===== TEXT EXTRACT =====
The batch_size must be set to `1`. This is because it must be a factor of the size of the training and test datasets.

The `predict()` function on the model is also constrained by the batch size; there it must be set to `1` because we are interested in making one-step forecasts on the test data.

We will not tune the network parameters in this tutorial; instead we will use the following configuration, found with a little trial and error:

* Batch Size: 1
* Epochs: 3000
* Neurons: 4

*Consider trying 1500 epochs and 1 neuron, the performance may be better?*

## LSTM Forecast

Once the LSTM model is fit to the training data, it can be used to make forecasts.

Again, we have some flexibility. We can decide to fit the model once on all of the training data, then predict each new time step one at a time from the test data (we’ll call this the fixed approach), or we can re-fit the model or update the model each time step of the test data as new observations from the test data are made available (we’ll call this the dynamic approach).
=====
§ **BRIEF**: Carry on the LSTM forecasting tutorial from its last sentence.
===== DATA PROVIDED =====
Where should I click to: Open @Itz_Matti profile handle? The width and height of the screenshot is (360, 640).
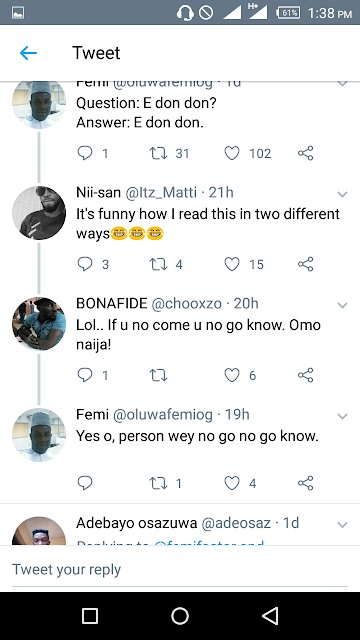pos(161,192)
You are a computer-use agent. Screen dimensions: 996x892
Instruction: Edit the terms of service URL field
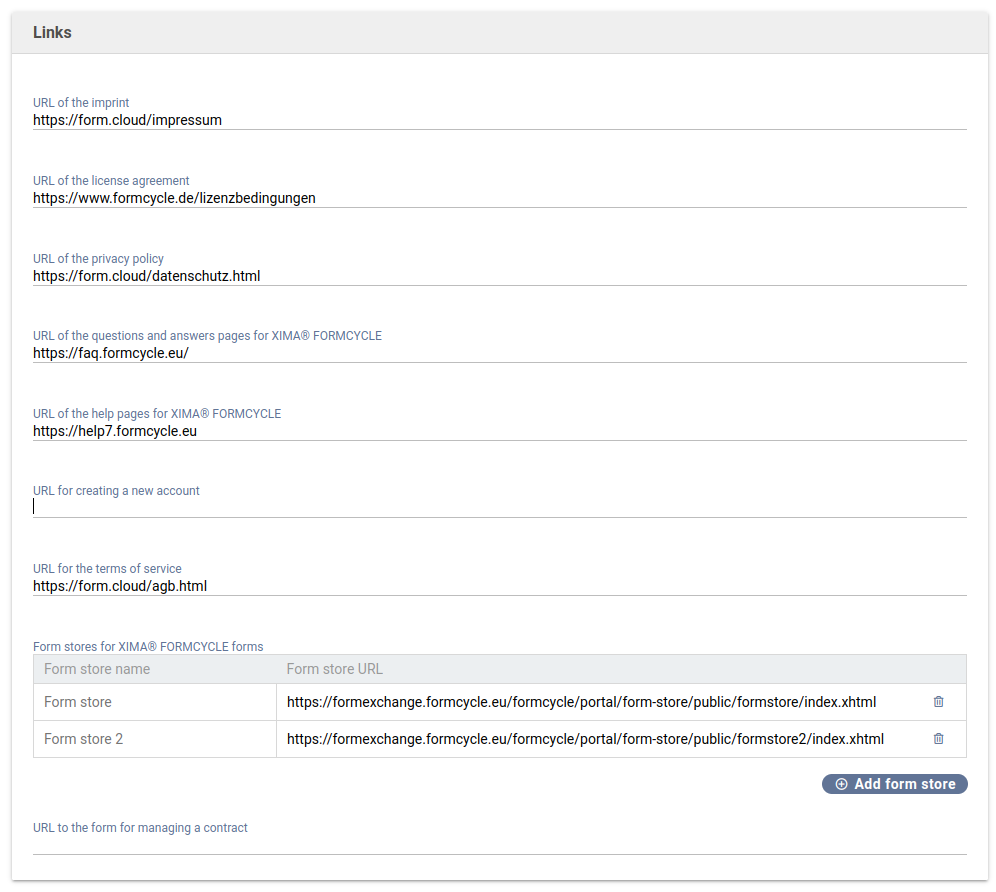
=====
§ **RIGHT ANSWER**:
In this tutorial, we will go with the fixed approach for its simplicity, although, we would expect the dynamic approach to result in better model skill.

To make a forecast, we can call the `predict()` function on the model. This requires a 3D NumPy array input as an argument. In this case, it will be an array of one value, the observation at the previous time step.

The `predict()` function returns an array of predictions, one for each input row provided. Because we are providing a single input, the output will be a 2D NumPy array with one value.

We can capture this behavior in a function named `forecast()` listed below. Given a fit model, a batch-size used when fitting the model (e.g. 1), and a row from the test data, the function will separate out the input data from the test row, reshape it, and return the prediction as a single floating point value.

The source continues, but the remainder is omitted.